Some independent garden centers are still reporting difficulty getting in hose supplies, especially the Gilmour and Flexogen brands. These are the two brands of standard garden hoses that I always recommend and the brands that have done consistently well in our testing.
Earlier in the season I saw some 10-foot hoses designed to be used as hose bib extenders. We use these so we don’t always have to find the spigot at the house, behind the bushes, to turn the water on and off. Just attach one of these handy extender hoses to the bib, put the hose out to where it’s accessible and attach a timer (with and on/off function) or on/off valve to the end. I did.
I had to run nearly 100 feet of hose to water my new perennial area, and I simply attached the long hoses to the short supply hose. All set up with the sprinkler in place, I used the valve between the two long hoses to turn on the supply water to the sprinkler. I turn it on and — nothing. Walk back to the house and sure enough, the 10-foot supply hose is kinked. Damn. A kinked hose never recovers and will always be an issue.
I tried to find out who the manufacturer of the short hose was before I bought it, but it wasn’t clear.
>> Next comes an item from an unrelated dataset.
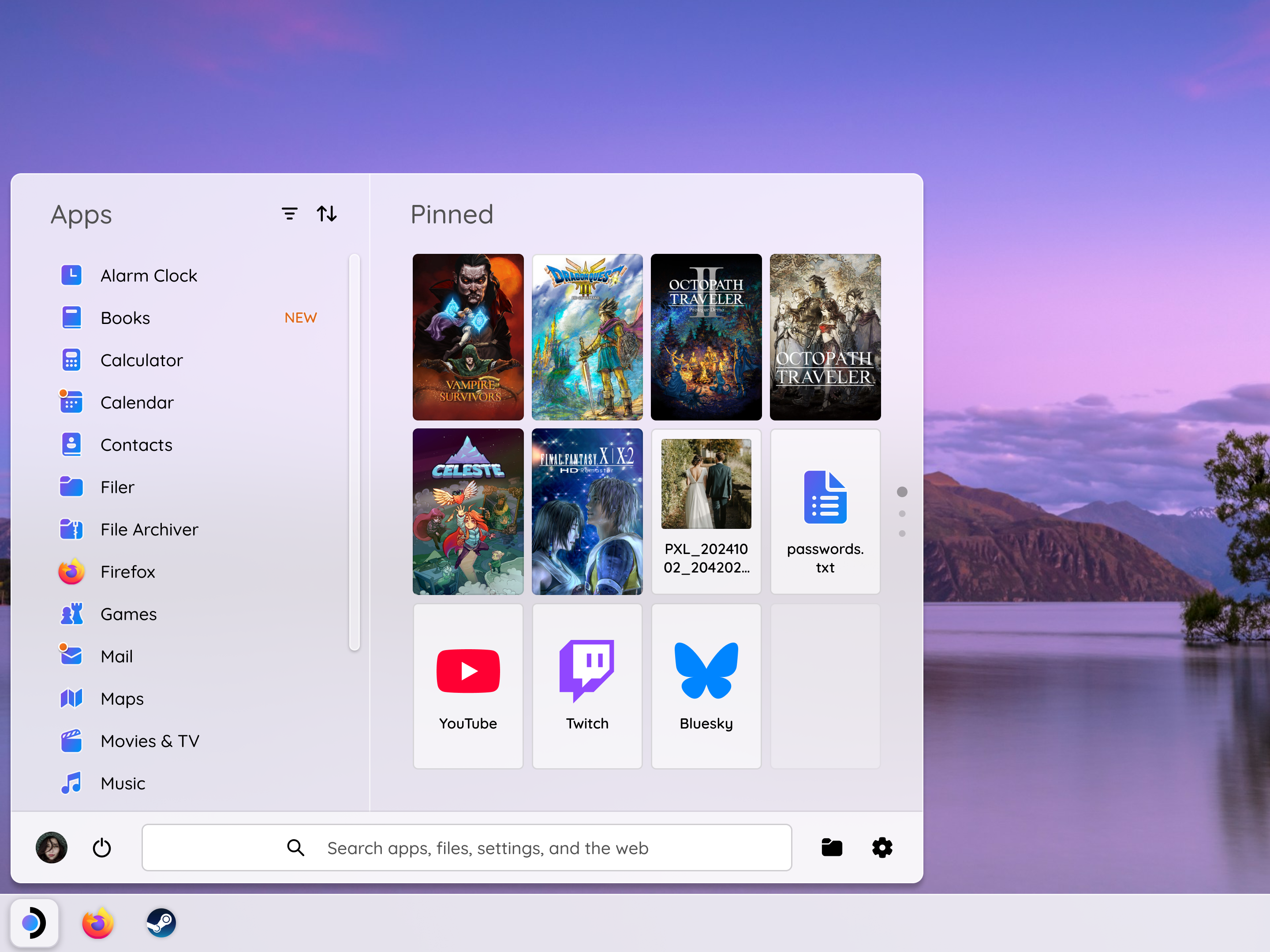
Task: Open the Games app entry
Action: click(128, 614)
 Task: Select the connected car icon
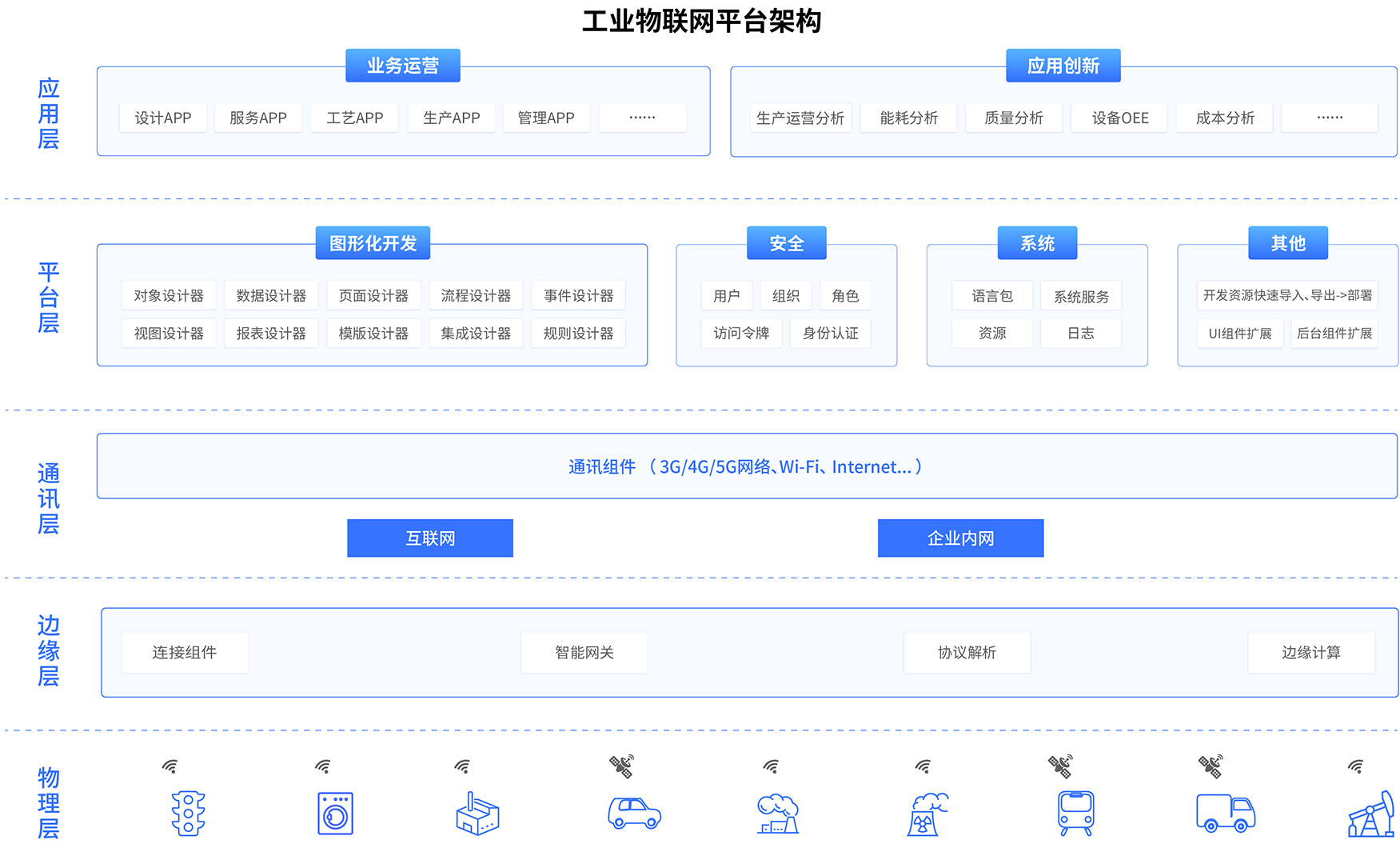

I did like the strong metal couplings and hose-end reinforcements. But wait: What does this say on the hose? It says “Swan,” the one hose that I know always kinks and always lets me down and I swear never to buy. Never again.
If you’re considering a personal weather station for your home and garden and you’re looking for advice on the best choices, you may want to hold off for a few months. I’m currently testing five stations ranging in price from $300 to $1,500. So far I do have a favorite, but my full review of these stations will be out in December. If you need immediate advice drop me a line. There are major differences and options with these so shop carefully — or wait. I think these weather devices are really helpful for serious gardeners and the information you can gather is the most local you’ll find.
A reader recently asked about mosquito spray options. I’m not a big fan of spraying an entire property for this insect as it can fly in from the neighborhood just as easily as from the marsh or wetland next door. My arsenal for personal protection starts with permethrin sprayed on my shoes and pants every few weeks. Just before going out into the garden I apply a layer of 40 percent DEET (Repel Sportsman Max) to my clothes and sparingly to my exposed skin but never on or near my face. Face areas get treated with Repel brand lemon eucalyptus. No tick bites, no mosquito bites and no horse fly bites.
Remember, the permethrin will last on your clothes for at least a month and through several washings. The DEET at a 40 percent concentration should last up to six hours, but the plant-based lemon eucalyptus Repel will only last an hour or so, then needs reapplication. All three good to have and better to use. Keep growing.